**THE DATA:**
--*--
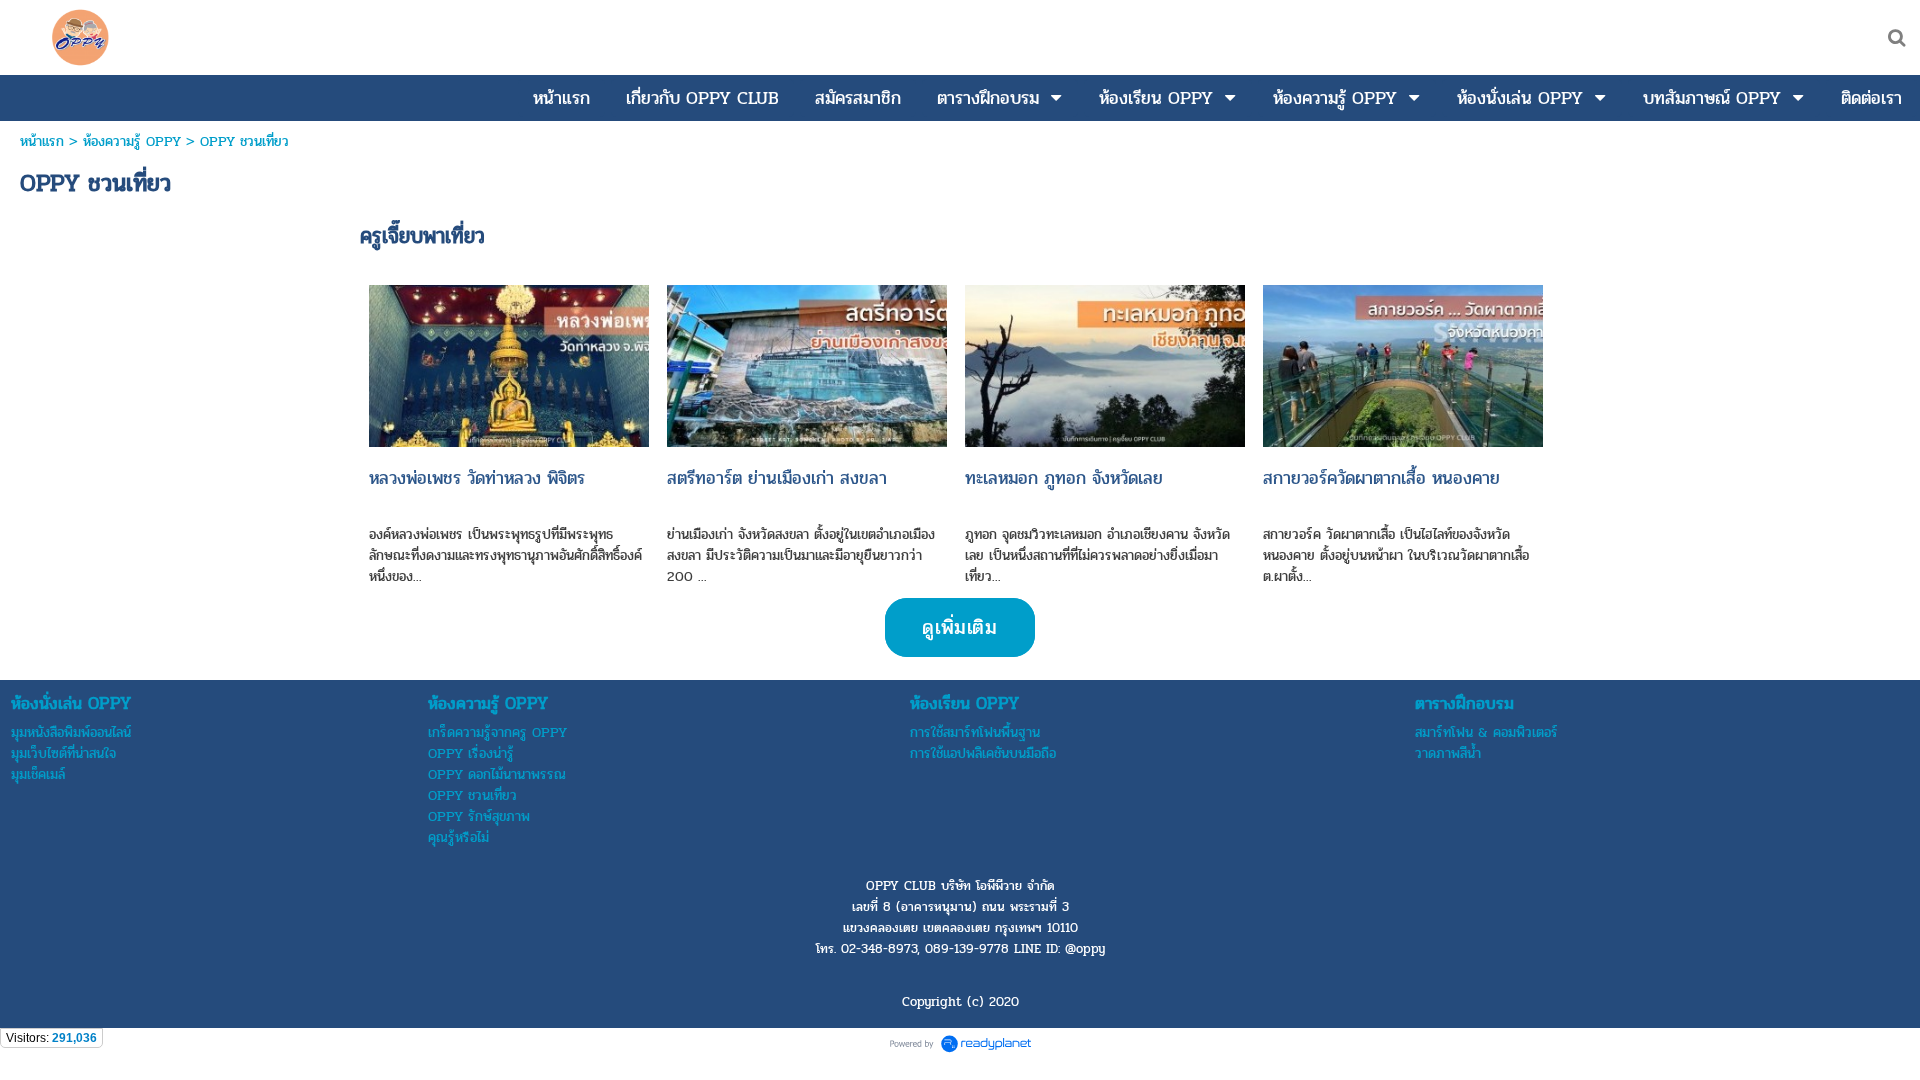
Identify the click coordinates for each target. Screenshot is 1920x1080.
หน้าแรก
--*--
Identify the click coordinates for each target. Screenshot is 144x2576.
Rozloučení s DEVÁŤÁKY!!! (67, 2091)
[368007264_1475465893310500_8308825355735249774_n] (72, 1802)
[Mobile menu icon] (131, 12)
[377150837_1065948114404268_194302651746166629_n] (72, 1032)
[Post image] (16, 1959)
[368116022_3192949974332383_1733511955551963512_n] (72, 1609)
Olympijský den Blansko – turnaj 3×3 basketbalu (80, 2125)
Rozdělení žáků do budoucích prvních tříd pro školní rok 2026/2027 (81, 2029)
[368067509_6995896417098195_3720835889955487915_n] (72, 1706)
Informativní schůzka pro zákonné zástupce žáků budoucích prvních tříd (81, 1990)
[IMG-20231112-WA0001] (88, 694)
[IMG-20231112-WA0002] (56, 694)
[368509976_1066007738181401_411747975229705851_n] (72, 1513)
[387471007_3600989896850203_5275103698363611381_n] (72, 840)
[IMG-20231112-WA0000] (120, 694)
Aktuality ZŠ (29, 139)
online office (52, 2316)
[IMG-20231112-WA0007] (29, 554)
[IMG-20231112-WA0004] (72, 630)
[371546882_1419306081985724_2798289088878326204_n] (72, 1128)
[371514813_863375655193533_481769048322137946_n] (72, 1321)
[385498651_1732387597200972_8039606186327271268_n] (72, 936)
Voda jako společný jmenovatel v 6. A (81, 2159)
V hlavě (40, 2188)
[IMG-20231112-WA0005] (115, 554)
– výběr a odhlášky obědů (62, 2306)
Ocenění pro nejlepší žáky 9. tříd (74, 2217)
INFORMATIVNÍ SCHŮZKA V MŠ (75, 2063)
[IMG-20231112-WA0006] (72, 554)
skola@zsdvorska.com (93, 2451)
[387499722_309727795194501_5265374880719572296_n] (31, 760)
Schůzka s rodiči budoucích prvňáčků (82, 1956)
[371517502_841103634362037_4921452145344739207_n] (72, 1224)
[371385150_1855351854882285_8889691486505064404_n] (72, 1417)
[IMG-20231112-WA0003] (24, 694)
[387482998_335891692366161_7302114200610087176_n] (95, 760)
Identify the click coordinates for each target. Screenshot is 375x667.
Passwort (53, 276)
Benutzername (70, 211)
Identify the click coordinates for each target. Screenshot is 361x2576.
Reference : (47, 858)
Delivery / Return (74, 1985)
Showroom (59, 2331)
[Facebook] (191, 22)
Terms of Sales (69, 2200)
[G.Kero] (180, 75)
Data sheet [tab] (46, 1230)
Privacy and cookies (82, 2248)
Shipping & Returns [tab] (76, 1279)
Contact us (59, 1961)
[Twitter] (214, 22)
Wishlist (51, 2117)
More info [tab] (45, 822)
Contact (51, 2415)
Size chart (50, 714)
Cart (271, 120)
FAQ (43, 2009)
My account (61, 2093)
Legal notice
--*--
**WORK ORDER:** Beginning with the line that has "[IMG-20231112-WA0007] (29, 554)" and ending with the line that has "[IMG-20231112-WA0003] (24, 694)", set down the lines above exactly and include no others.

**ANSWER SPACE:**
[IMG-20231112-WA0007] (29, 554)
[IMG-20231112-WA0004] (72, 630)
[371546882_1419306081985724_2798289088878326204_n] (72, 1128)
[371514813_863375655193533_481769048322137946_n] (72, 1321)
[385498651_1732387597200972_8039606186327271268_n] (72, 936)
Voda jako společný jmenovatel v 6. A (81, 2159)
V hlavě (40, 2188)
[IMG-20231112-WA0005] (115, 554)
– výběr a odhlášky obědů (62, 2306)
Ocenění pro nejlepší žáky 9. tříd (74, 2217)
INFORMATIVNÍ SCHŮZKA V MŠ (75, 2063)
[IMG-20231112-WA0006] (72, 554)
skola@zsdvorska.com (93, 2451)
[387499722_309727795194501_5265374880719572296_n] (31, 760)
Schůzka s rodiči budoucích prvňáčků (82, 1956)
[371517502_841103634362037_4921452145344739207_n] (72, 1224)
[371385150_1855351854882285_8889691486505064404_n] (72, 1417)
[IMG-20231112-WA0003] (24, 694)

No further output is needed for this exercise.